MALE (Reuters) - The Maldives will shift entirely to renewable energy over the next decade to become the first carbon-neutral nation and fight climate change that threatens the low-lying archipelago’s existence, the president said on Sunday.
President Mohamed Nasheed said the Indian Ocean islands would swap fossil fuels for wind and solar power, and buy and destroy EU carbon credits to offset emissions from tourists flying to visit its luxury vacation resorts.
“Climate change threatens us all. Countries need to pull together to de-carbonize the world economy,” Nasheed said in a statement. “We know cutting greenhouse gas emissions is possible and the Maldives is willing to play its part.”
The $1.1 billion plan would require 155 wind turbines supplying 1.5 megawatts each and a half a square kilometer of solar panels to meet the needs of the islands’ 385,000 people.
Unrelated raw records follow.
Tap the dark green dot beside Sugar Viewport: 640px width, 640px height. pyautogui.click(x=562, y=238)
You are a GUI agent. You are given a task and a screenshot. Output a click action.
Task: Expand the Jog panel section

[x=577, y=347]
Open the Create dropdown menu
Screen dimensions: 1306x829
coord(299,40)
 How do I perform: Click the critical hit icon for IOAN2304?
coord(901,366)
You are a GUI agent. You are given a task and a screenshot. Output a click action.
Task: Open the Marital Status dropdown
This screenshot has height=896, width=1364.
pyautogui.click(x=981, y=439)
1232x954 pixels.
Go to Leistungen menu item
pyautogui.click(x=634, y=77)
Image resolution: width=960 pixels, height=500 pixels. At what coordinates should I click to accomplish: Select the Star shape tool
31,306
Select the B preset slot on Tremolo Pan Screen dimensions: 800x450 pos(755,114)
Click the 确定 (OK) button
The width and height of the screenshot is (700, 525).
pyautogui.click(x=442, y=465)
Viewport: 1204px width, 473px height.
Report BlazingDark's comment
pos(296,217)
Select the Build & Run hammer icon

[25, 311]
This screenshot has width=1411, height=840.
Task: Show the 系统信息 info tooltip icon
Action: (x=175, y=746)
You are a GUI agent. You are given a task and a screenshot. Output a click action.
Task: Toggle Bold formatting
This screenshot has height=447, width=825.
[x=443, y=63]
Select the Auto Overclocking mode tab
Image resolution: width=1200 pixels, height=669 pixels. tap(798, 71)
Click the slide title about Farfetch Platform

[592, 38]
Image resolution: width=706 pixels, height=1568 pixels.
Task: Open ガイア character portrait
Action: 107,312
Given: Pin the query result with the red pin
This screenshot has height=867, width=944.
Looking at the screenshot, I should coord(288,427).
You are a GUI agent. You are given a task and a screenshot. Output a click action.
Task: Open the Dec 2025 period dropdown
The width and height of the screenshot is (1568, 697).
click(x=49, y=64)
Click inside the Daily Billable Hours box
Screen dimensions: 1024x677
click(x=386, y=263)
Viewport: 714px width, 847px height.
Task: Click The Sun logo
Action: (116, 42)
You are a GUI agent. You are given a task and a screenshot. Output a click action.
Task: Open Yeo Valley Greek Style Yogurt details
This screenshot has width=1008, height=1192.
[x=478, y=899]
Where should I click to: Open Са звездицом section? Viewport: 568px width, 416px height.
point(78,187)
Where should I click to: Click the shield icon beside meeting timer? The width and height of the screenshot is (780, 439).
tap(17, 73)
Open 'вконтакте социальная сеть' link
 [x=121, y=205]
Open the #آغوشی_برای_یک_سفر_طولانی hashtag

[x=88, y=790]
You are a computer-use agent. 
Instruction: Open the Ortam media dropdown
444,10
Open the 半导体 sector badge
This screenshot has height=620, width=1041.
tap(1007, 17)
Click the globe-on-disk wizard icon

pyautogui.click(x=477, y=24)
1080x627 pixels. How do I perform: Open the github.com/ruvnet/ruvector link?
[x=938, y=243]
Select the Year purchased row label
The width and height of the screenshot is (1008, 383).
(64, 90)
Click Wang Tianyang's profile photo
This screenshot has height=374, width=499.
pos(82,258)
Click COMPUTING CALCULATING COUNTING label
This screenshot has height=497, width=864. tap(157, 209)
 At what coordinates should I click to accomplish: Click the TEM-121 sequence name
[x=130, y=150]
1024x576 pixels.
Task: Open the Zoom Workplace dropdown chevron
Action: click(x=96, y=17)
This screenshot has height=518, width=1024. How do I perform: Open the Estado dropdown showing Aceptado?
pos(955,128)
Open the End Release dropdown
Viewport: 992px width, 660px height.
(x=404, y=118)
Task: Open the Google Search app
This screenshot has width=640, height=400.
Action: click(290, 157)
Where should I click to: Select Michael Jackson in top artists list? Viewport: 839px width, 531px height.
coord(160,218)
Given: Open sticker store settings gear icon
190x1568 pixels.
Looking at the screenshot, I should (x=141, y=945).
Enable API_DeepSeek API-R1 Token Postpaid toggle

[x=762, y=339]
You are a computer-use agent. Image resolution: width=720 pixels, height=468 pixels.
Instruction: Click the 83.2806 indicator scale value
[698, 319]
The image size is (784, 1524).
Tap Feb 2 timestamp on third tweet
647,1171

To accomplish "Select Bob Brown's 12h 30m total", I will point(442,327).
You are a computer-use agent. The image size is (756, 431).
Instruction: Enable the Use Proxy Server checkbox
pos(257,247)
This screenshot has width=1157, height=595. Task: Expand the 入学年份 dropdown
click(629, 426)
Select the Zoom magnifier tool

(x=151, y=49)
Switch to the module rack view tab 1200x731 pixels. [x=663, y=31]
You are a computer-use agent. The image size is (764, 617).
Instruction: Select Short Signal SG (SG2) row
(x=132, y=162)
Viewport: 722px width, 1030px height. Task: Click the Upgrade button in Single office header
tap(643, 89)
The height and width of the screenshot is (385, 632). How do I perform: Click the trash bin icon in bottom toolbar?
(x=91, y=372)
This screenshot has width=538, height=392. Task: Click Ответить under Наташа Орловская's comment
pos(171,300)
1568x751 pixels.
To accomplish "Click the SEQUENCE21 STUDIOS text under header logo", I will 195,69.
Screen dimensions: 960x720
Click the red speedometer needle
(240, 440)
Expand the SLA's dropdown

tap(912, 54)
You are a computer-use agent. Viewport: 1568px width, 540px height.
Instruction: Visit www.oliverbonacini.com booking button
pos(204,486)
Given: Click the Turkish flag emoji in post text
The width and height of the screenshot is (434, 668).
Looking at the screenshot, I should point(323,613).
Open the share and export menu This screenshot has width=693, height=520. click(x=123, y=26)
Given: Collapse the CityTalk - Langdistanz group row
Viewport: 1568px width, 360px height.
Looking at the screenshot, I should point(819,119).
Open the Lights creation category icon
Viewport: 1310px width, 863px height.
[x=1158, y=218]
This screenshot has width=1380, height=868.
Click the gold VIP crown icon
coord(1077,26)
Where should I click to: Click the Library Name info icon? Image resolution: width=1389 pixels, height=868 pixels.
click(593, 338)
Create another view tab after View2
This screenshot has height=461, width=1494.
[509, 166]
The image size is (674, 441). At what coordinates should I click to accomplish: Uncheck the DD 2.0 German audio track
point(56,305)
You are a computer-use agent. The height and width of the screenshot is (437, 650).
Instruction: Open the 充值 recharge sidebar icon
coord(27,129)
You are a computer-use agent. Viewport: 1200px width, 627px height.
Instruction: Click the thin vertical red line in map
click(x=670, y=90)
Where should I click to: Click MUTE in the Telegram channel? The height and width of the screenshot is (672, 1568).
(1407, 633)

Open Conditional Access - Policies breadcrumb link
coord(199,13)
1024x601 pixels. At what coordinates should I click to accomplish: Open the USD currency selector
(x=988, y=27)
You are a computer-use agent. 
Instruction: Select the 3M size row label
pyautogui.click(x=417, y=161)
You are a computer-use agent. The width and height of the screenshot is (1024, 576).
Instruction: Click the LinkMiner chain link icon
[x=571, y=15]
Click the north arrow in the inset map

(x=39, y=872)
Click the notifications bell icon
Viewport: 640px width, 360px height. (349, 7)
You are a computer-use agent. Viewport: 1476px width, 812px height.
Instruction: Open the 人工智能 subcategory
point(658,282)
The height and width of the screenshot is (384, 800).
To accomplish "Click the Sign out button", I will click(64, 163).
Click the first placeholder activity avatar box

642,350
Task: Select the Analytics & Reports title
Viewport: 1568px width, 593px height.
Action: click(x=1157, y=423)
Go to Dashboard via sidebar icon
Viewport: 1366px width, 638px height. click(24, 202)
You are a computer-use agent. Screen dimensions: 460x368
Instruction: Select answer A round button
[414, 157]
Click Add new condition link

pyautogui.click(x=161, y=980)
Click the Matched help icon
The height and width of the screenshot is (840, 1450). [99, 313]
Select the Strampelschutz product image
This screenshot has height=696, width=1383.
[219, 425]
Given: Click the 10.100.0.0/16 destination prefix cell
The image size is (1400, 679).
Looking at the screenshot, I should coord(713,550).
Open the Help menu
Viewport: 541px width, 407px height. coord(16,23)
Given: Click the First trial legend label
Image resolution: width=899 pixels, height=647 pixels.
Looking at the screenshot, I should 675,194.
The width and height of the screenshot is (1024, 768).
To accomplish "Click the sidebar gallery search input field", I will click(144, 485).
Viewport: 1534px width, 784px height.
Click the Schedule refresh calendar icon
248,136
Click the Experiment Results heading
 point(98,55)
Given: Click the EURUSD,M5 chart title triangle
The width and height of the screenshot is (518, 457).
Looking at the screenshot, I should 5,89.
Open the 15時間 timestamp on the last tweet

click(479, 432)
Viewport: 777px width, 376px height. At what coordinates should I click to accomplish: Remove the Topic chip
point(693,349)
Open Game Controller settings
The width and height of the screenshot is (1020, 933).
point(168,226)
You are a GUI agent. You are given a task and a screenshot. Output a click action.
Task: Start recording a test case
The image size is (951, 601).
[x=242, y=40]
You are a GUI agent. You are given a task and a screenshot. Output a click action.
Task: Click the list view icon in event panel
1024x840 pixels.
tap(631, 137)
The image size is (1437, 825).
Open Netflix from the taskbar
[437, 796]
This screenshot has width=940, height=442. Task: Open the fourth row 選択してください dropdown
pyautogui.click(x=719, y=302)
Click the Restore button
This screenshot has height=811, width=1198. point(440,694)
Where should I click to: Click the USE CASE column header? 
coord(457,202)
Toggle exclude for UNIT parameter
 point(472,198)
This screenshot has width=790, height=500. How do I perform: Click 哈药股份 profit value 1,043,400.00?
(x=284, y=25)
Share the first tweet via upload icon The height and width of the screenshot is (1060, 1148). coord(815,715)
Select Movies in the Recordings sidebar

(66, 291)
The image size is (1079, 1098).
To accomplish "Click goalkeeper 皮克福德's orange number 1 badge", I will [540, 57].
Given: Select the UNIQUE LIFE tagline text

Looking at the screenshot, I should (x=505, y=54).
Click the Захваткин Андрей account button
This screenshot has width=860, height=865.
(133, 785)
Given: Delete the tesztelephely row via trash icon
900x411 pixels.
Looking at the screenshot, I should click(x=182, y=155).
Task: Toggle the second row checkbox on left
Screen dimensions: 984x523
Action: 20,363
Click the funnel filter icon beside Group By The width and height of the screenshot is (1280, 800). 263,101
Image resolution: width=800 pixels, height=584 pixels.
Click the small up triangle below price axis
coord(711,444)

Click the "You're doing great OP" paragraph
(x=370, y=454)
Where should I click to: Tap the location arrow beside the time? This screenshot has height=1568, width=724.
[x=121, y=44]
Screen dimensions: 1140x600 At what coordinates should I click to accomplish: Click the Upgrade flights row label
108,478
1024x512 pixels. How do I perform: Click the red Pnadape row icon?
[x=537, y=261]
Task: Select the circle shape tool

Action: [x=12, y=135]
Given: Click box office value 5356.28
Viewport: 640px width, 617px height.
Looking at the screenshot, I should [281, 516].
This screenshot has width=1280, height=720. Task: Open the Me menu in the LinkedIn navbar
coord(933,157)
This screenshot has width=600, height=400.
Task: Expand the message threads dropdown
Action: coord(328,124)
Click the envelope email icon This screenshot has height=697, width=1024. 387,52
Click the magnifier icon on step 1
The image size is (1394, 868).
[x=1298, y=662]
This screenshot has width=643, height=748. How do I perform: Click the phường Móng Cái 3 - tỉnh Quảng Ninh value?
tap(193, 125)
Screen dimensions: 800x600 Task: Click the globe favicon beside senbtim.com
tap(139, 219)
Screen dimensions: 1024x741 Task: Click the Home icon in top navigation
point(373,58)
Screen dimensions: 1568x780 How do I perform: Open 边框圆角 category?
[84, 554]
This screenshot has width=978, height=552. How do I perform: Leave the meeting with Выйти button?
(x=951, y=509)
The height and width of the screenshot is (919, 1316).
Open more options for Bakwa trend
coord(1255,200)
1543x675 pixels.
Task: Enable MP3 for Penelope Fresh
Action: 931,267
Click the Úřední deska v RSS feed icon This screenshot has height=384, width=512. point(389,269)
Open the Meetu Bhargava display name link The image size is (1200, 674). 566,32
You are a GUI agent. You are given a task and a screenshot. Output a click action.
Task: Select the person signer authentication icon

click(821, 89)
“We aim to become carbon-neutral in a decade,” he said.
The state-owned electricity monopoly will be privatized, and investors and donors invited to take part in the plan.
The program envisions installing battery backup in case wind and solar sources are inadequate, and a power plant to be run off coconut husks in the capital, Male.
The Maldives’ economy, based almost entirely on fishing and tourism, is worth about $800 million a year, so it will need outside help.
Nasheed last year unseated Asia’s longest-serving ruler, 30-year incumbent President Maumoon Abdul Gayoom, in the islands’ first multiparty presidential election. Gayoom has become a vocal advocate for mitigating climate change.
Nasheed drew global attention shortly after his election when he said the Maldives would start looking to buy land in other countries to resettle people once the seas rose, but later acknowledged the plan was not feasible financially.
The new plan could pay for itself in 10 years because of the savings on oil imports, said Mark Lynas, an environmentalist and author of three books on climate change who worked with the Maldivian government on the plan.
“It’s going to cost a lot of money but it will also save a lot of money from not having to import oil,” he said.
The Maldives imports diesel and fuel oil to power its 200 inhabited islands.
“The point of doing it is that it is something the Maldives can lead the world in,” Lynas told Reuters. “No rich country has the excuse that it is too expensive and we can’t do anything.”
In 2007, a U.N. climate change panel predicted an increase in sea levels of 58cm, which would submerge many of the Maldives’ 1,192 islands by 2100.